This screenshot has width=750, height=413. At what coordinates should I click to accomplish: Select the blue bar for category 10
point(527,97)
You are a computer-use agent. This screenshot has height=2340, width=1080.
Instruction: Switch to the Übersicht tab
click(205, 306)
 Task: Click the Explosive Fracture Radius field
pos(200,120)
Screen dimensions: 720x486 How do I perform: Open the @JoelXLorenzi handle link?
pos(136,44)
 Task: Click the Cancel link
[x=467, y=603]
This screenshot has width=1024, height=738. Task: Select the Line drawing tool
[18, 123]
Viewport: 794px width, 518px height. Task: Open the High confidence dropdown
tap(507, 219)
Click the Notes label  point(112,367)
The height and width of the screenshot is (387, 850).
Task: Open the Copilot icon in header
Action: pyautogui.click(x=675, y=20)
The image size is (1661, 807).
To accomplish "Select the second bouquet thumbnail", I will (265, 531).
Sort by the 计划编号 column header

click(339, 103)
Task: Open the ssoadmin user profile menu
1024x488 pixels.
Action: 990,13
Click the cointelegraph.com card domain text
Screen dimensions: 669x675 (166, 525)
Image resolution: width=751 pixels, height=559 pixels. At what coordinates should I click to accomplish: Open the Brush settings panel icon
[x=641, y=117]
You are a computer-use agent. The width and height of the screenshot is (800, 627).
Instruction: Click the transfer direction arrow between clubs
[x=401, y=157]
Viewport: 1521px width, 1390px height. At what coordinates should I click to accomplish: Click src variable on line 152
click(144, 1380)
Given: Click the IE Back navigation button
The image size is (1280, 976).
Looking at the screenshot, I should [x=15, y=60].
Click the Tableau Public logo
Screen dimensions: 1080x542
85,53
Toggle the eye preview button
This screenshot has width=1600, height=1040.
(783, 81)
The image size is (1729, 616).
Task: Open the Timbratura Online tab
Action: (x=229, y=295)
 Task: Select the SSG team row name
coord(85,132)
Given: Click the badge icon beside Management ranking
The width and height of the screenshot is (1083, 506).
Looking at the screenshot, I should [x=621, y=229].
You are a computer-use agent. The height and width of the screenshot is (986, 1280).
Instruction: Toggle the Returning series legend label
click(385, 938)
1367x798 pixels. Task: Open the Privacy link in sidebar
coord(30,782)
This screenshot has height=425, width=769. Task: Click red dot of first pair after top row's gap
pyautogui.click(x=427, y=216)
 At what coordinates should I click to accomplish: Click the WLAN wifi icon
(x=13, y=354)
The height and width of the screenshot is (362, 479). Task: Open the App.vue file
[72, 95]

# # # # #

→ AIM OF THE EXERCISE: Pick out every line of the listing containing the word "Given", and show those lines.

→ ANSWER AREA:
Given: Click the IE Back navigation button
Given: Click the badge icon beside Management ranking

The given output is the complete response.